In all my years of watching baseball, Jesse Chavez’s time with the Braves is one of the most peculiar cases I’ve ever covered.
A journeyman pitcher for nearly two decades, Chavez signed a minor-league deal with the Braves last year after contemplating retirement. A couple of months later, he was in the majors, and the rest is history. Chavez went on to become a critical piece of Atlanta’s bullpen, recording a 2.14 ERA over 33.2 regular season innings. And he was even better in the playoffs, tossing 6.1 scoreless innings.
Despite that, the Braves didn’t want to test their luck twice and let Chavez walk in the offseason, but clearly, they regretted that decision. Because not even a month into the season, the Braves traded back for Chavez, sending Sean Newcomb to the Cubs in return.
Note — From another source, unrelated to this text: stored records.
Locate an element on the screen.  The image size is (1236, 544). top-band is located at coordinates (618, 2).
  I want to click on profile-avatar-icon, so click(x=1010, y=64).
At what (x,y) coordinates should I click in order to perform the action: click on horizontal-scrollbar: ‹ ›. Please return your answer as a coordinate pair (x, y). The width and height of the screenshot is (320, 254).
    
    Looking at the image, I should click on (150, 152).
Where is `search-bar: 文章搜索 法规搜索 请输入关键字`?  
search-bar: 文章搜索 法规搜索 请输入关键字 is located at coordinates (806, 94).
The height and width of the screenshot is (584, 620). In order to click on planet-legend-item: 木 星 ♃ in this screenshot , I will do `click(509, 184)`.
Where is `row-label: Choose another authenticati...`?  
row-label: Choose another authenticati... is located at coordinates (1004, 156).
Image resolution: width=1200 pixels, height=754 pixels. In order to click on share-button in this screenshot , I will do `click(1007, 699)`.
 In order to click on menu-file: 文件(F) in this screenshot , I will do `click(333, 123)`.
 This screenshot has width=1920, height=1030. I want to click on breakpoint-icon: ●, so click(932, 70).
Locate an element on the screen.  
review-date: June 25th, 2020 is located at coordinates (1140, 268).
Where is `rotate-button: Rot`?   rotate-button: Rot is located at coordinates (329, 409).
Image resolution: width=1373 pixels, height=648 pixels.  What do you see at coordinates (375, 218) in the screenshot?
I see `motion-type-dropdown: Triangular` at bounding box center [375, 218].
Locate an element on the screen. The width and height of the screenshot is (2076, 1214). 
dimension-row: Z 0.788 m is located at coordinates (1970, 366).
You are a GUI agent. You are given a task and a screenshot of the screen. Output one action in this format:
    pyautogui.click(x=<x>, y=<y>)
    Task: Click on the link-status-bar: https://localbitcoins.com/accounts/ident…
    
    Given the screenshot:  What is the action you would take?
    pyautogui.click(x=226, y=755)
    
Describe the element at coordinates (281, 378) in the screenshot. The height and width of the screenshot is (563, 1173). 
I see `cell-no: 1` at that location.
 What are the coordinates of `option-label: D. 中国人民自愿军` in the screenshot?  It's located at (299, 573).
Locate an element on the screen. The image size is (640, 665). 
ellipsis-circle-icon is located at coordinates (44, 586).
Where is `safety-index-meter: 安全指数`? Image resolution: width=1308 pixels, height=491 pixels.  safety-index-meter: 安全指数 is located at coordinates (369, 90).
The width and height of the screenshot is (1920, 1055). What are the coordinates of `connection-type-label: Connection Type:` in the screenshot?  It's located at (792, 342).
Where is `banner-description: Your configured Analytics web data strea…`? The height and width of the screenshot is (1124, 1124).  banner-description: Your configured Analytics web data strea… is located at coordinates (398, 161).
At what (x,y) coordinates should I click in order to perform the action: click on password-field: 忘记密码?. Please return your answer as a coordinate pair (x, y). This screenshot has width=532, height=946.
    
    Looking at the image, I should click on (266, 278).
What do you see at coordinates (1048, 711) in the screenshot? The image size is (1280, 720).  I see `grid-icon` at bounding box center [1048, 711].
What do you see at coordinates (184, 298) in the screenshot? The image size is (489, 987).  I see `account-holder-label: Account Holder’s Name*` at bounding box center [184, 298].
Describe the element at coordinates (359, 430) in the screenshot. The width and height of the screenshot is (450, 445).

It was a good deal for both sides. Newcomb had run his course in Atlanta, but there was still some upside to interest Chicago. Meanwhile, Chavez was off to a rough start in the Windy City, surrendering four earned runs over his first three appearances.
I’m not sure what it is about Atlanta, but for some reason, Chavez really seems to enjoy pitching in a Braves uniform. He was lights out again this season, recording a 2.11 ERA over 38.1 innings, even though nearly all of the advanced metrics from Baseball Savant suggested he was a below-average pitcher. Maybe it’s something in the water; I can’t explain it, but Chavez simply just pitches better with the Braves. That’s why it was so surprising when it came out that he was included in the trade with the Angels for Raisel Iglesias.
It’s understandable. When you have the opportunity to upgrade, you take it, and Iglesias is undoubtedly an upgrade over Chavez. But still, it was a pretty shocking development, and Chavez was understandably blindsided when he was told.
However, that’s not what this piece is about. This is about the fact that since Chavez has left Atlanta, he’s turned back into a well-below-average pitcher in Los Angeles. In nine appearances for the Halos, he’s allowed nine earned runs — good for a 9.35 ERA. It shouldn’t surprise anyone if he is designated for assignment by the end of the season, and who knows, perhaps the Braves could be interested in another reunion. There’s nothing about Chavez’s repertoire that screams “stud reliever,” but for whatever reason, he seems to thrive when with the Braves. I wouldn’t be against a reunion, especially if Kirby Yates continues to struggle.